Repeat the records word for word, excluding any picture.

Record excerpts |
____

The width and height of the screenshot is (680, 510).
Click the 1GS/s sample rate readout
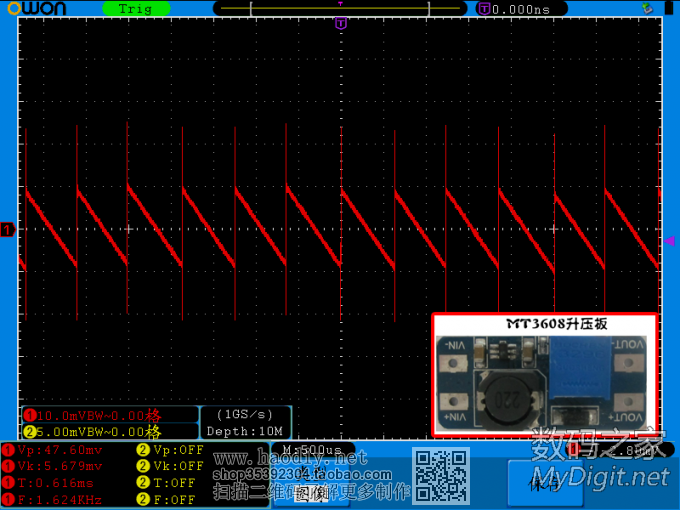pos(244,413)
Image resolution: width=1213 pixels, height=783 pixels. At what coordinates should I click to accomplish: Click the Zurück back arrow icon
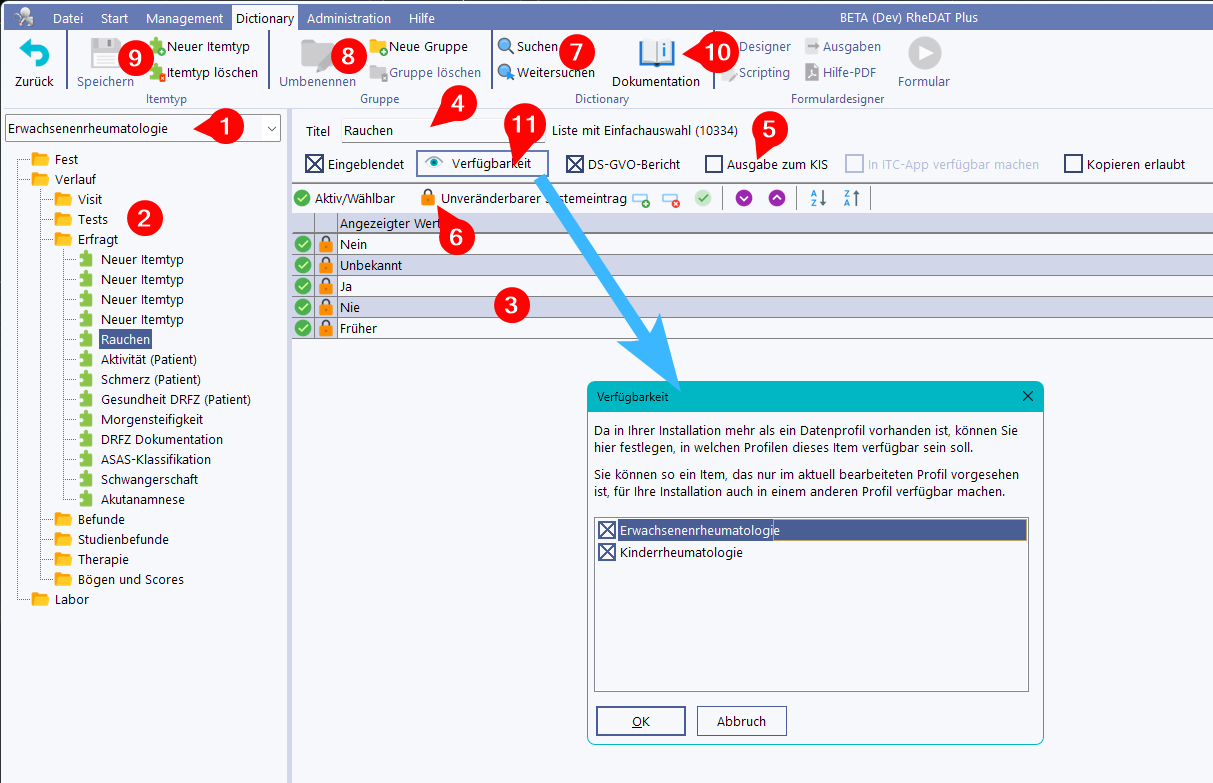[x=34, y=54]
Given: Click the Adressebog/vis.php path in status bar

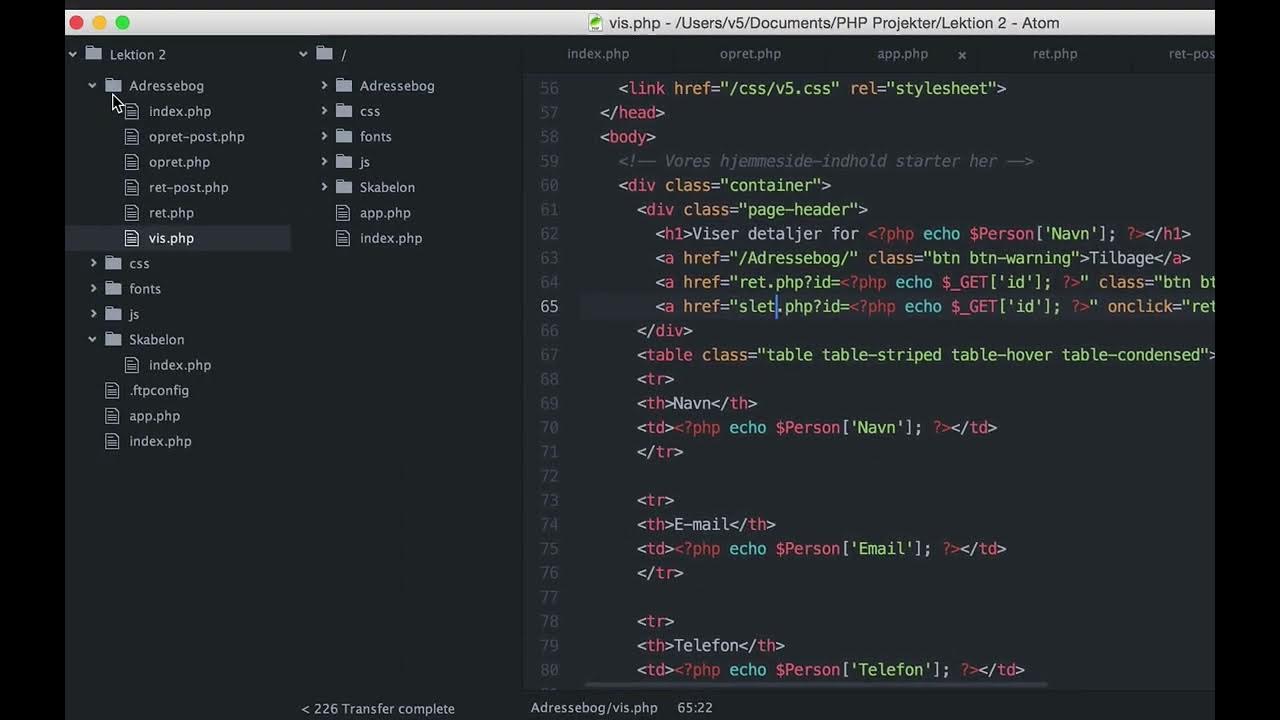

____

Task answer |
The width and height of the screenshot is (680, 510).
Click the 1GS/s sample rate readout
pos(244,413)
Image resolution: width=1213 pixels, height=783 pixels. At what coordinates should I click to accomplish: Click the Zurück back arrow icon
[x=34, y=54]
Given: Click the Adressebog/vis.php path in status bar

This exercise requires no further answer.